El educador está llamado algunas veces a ser diligente en el sembrar con
abundancia y con sabiduría y, después, a cumplir el propio deber sin forzar los
ritmos del desarrollo. Su mayor aspiración será la de abrir caminos educativos
que permitan al joven descubrir el corazón de Dios, de forma que, cumpliendo su
voluntad, pueda llegar a entrever el inmenso gozo que significa el don de la
vida y el de la vida que se hace don.
Sostenido por la certeza de que el Padre celestial continúa llamando a
muchos jóvenes a seguir más de cerca las huellas de Cristo, su Hijo, en el
sagrado ministerio, en la profesión de los consejos evangélicos o en la vida
misionera, confío a todos los responsables y agentes de la pastoral juvenil y
vocacional el fascinante y, al mismo tiempo, exigente deber de la animación
vocacional. Es necesario obrar de modo que "se difunda y arraigue la convicción
de que todos los miembros de la Iglesia, sin excluir ninguno, tienen la gracia
y la responsabilidad de cuidar las vocaciones" (Pastores dabo vobis, 41).
5. Estoy seguro de que en esta Jornada mundial de oración por las
vocaciones, se dará el primer puesto a la oración.
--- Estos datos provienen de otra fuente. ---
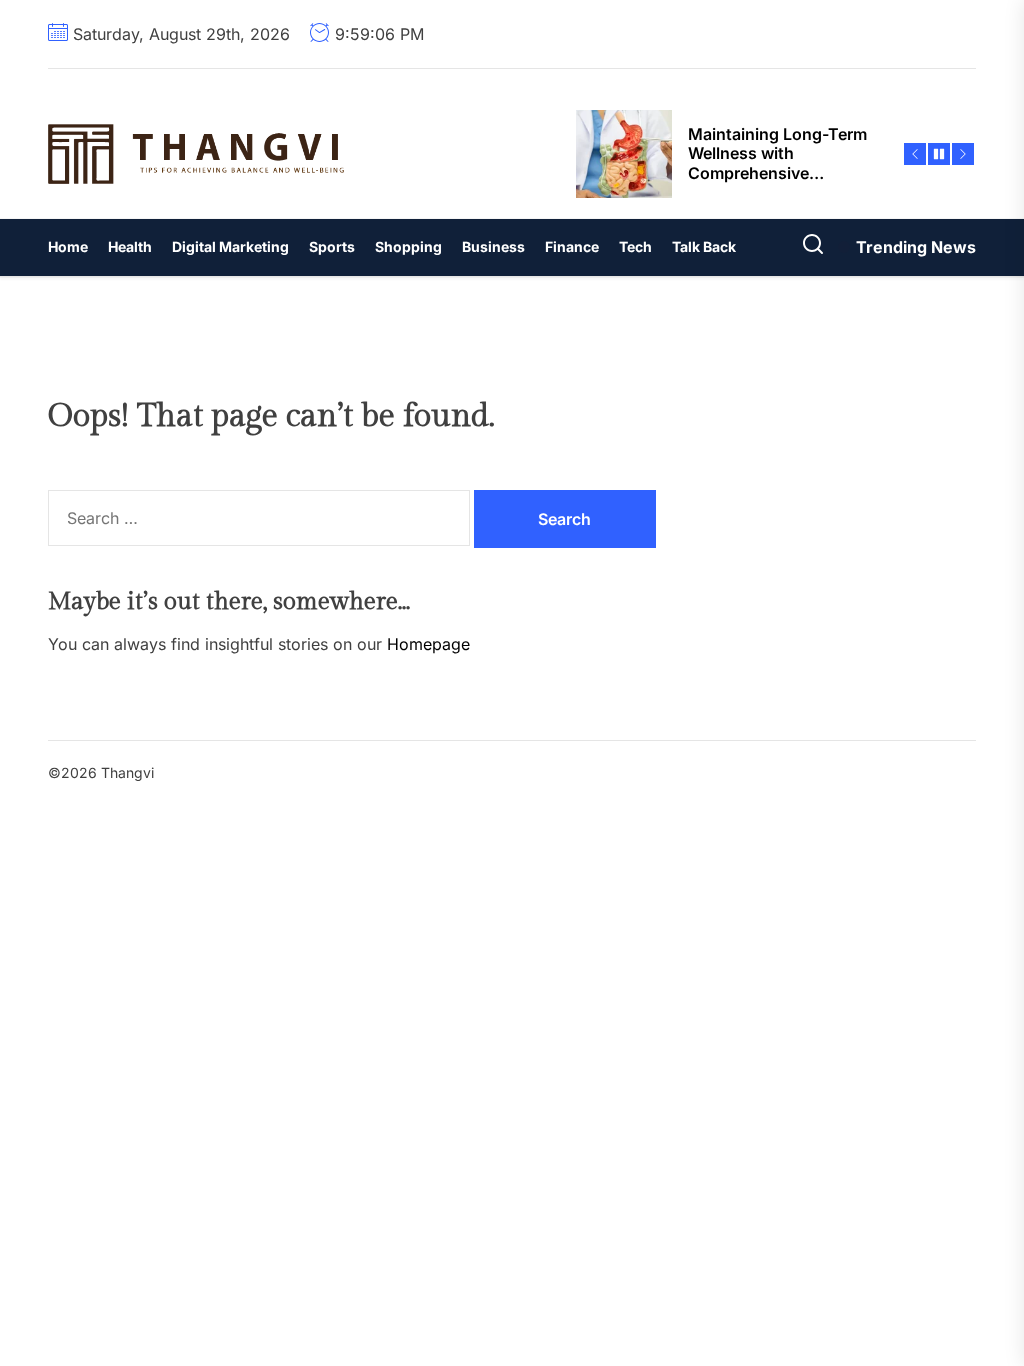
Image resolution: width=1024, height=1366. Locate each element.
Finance (572, 246)
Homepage (428, 644)
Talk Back (704, 246)
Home (68, 246)
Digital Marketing (230, 246)
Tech (635, 246)
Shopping (408, 246)
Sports (332, 246)
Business (493, 246)
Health (130, 246)
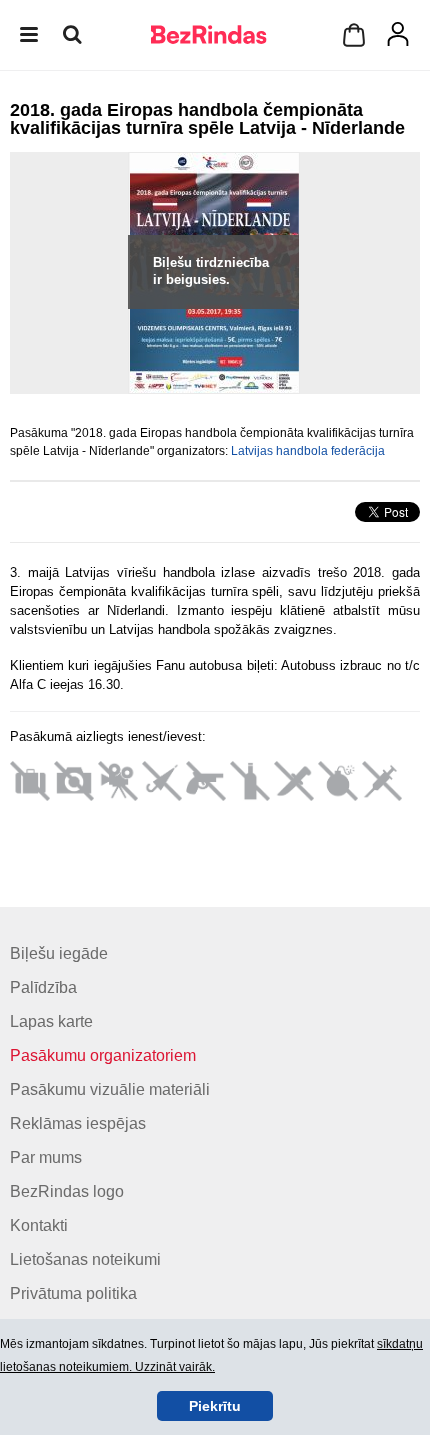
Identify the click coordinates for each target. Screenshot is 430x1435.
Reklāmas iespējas (78, 1123)
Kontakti (39, 1225)
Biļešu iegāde (59, 953)
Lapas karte (51, 1021)
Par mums (46, 1157)
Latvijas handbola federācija (308, 451)
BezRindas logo (67, 1191)
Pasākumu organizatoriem (103, 1055)
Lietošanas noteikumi (85, 1259)
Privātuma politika (73, 1293)
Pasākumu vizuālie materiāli (110, 1089)
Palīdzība (43, 987)
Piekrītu (215, 1406)
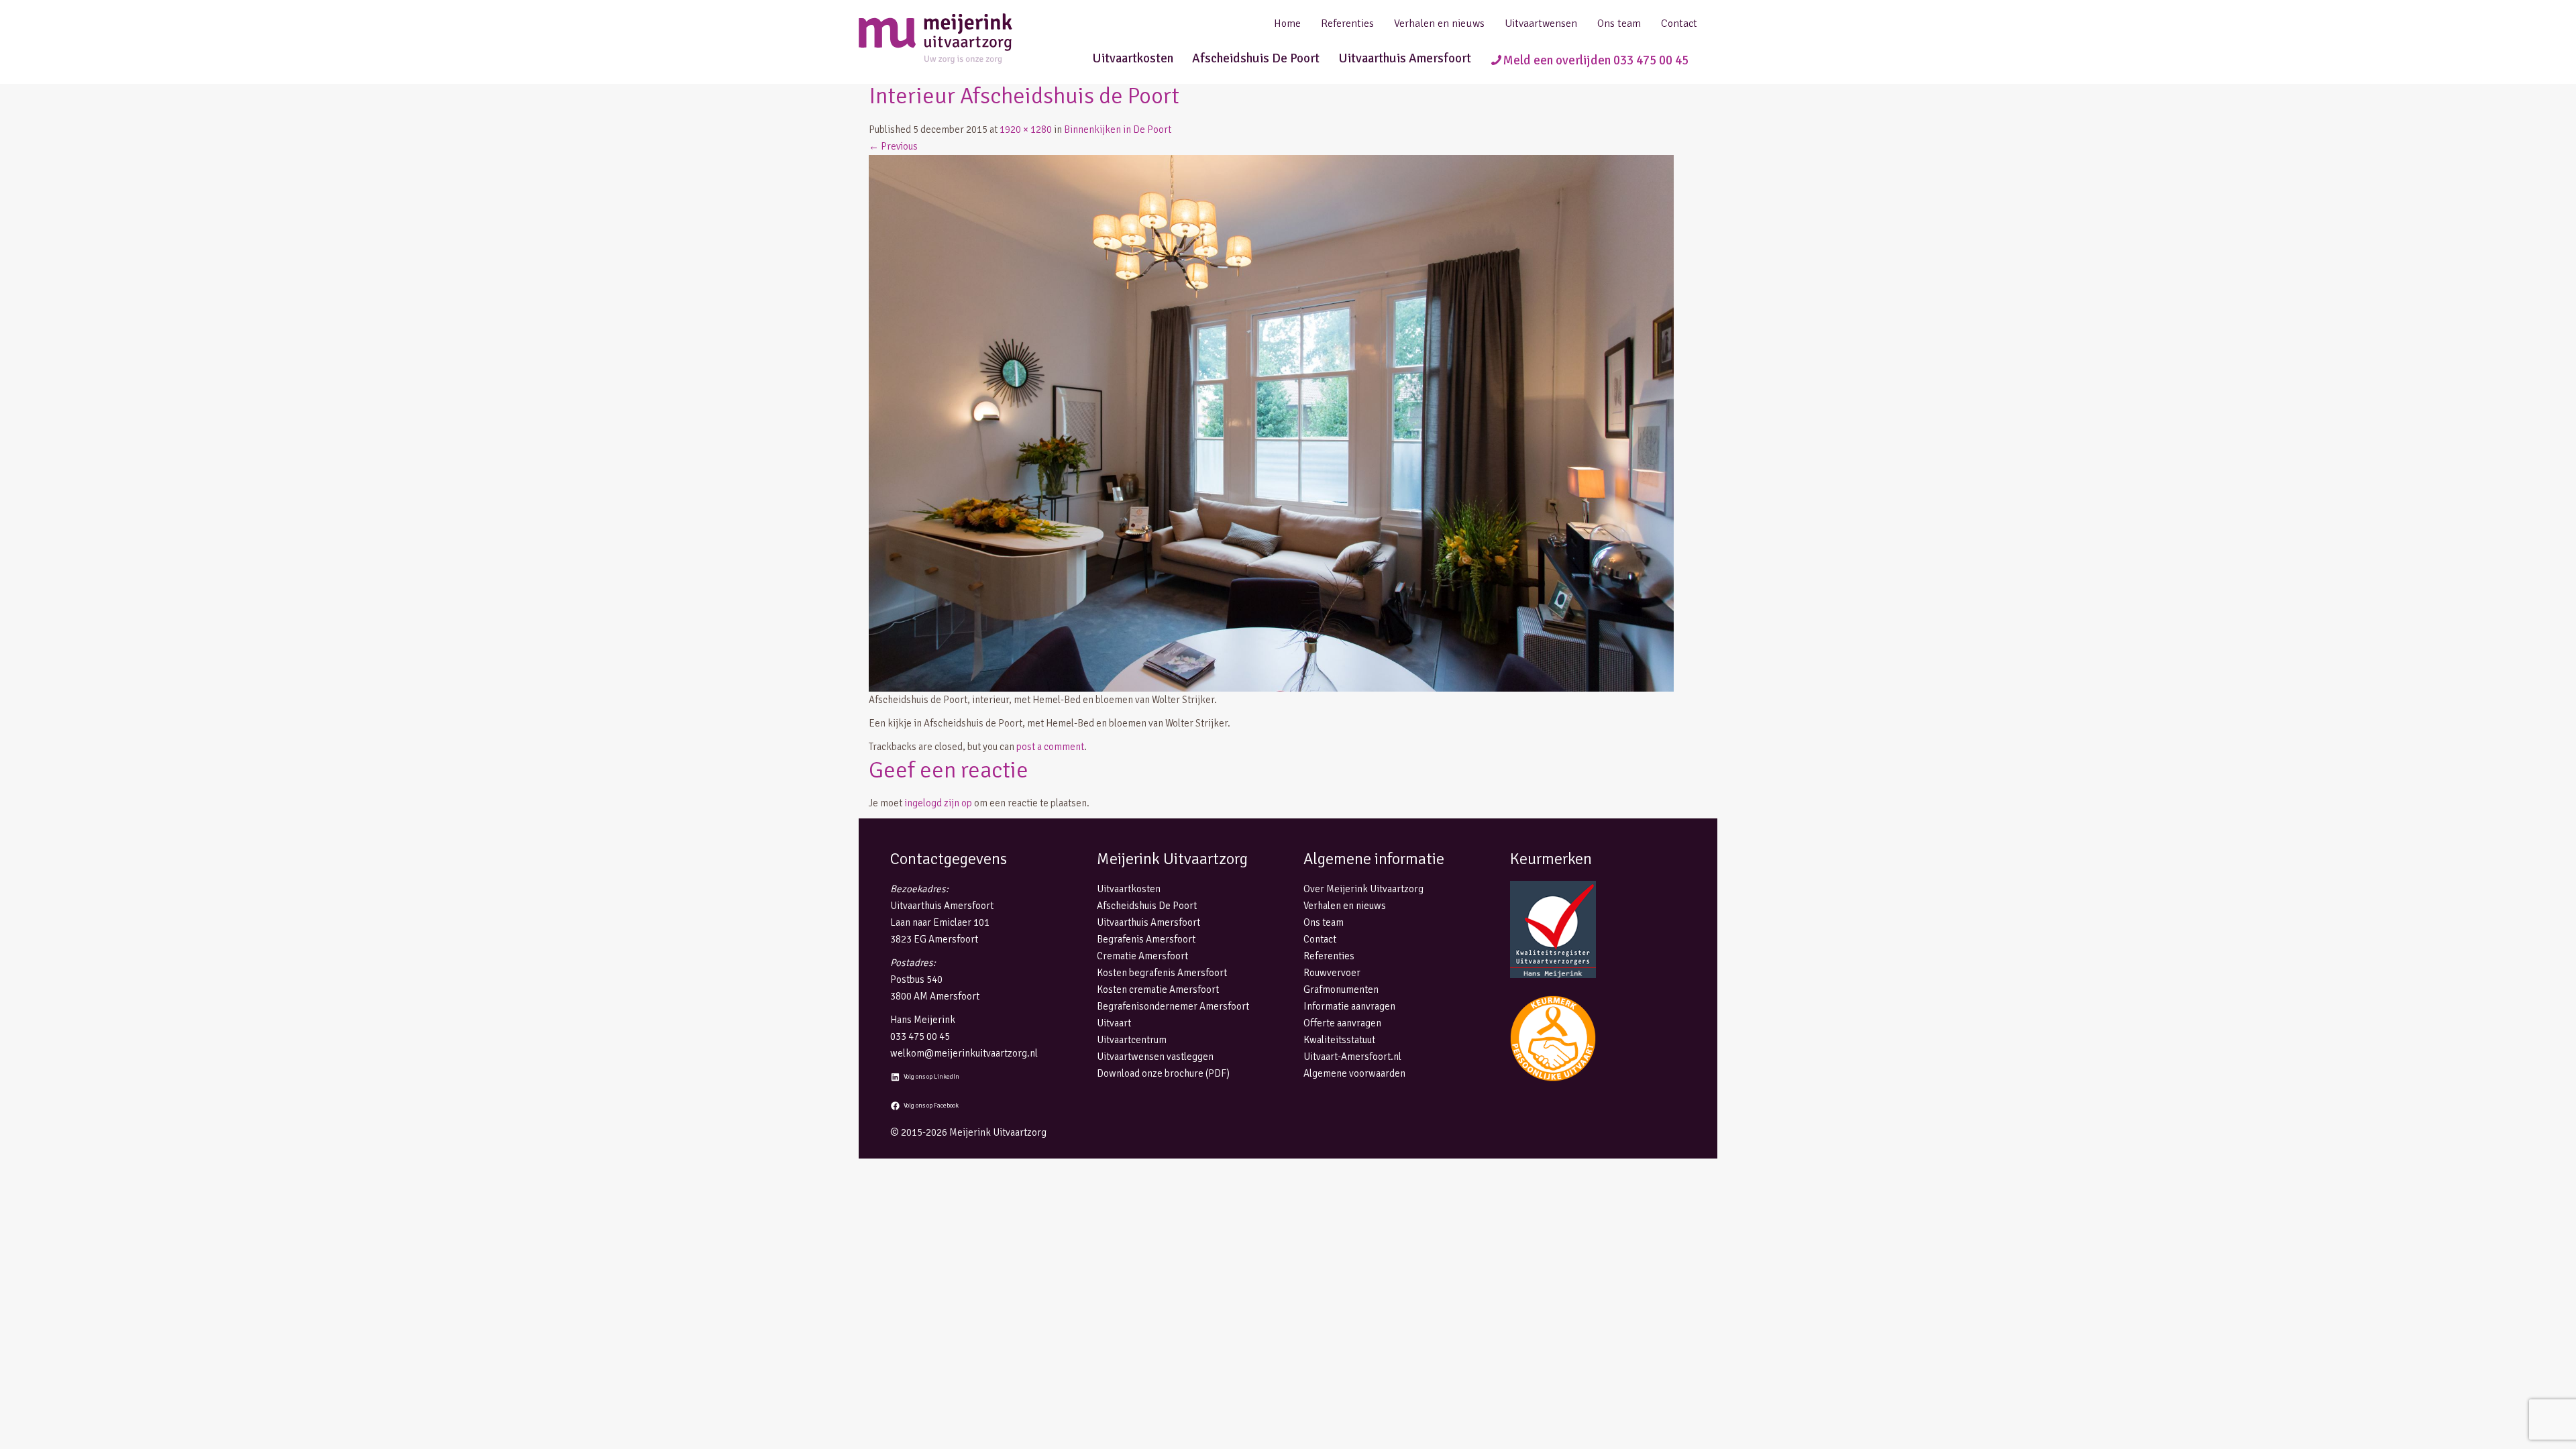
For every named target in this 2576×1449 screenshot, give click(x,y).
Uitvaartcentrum (1132, 1040)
Toda la Iglesia rece con
esperanza confiada, consciente de que las vocaciones son un don que se ha de
implorar con la oración y merecer con la santidad de vida.
A María, que en su juventud vivió la extraordinaria llamada a ser toda de
Dios y toda del hombre en el admirable misterio de la encarnación del Verbo
divino, confío todos los jóvenes del mundo y todos aquellos que, caminando con
ellos, se hacen sus guías en el sendero que conduce a la perfección.
La Redemptoris
Mater interceda para que en la Iglesia la vida engendre
nueva vida y para que todos los miembros del cuerpo de Cristo sepan revelar al
mundo que no hay verdadera humanidad, si no nos comprometemos a vivir como Dios
quiere.
Oremos:
¡Oh Virgen de Nazaret!, el sí que pronunciaste en tu juventud marcó
tu existencia y llegó a ser grande como tu misma vida.
¡Oh, Madre de Jesús!, en tu sí libre y gozoso y en tu fe activa,
muchas generaciones y muchos educadores han encontrado inspiración y fuerza
para acoger la palabra de Dios y para cumplir su voluntad.
¡Oh, Maestra de vida!, enseña a los jóvenes a pronunciar el sí que da
significado a la existencia y hace descubrir el nombre escondido por
Dios en el corazón de cada persona.
¡Oh, Reina de los Apóstoles!, danos educadores prudentes, que sepan amar a
los jóvenes y ayudarles a crecer, guiándoles al encuentro con la Verdad que los
hace libres y felices. ¡Amén!
Con estos votos imparto de corazón la bendición apostólica a vosotros,
venerables hermanos en el episcopado, a los sacerdotes, diáconos, religiosos,
religiosas y a todos los fieles laicos, en especial a los jóvenes y a las
jóvenes que con corazón dócil se ponen a la escucha de la voz de Dios, prontos
a acogerla con adhesión generosa y fiel.
Vaticano, 18 de octubre de 1994, decimoséptimo año de mi pontificado.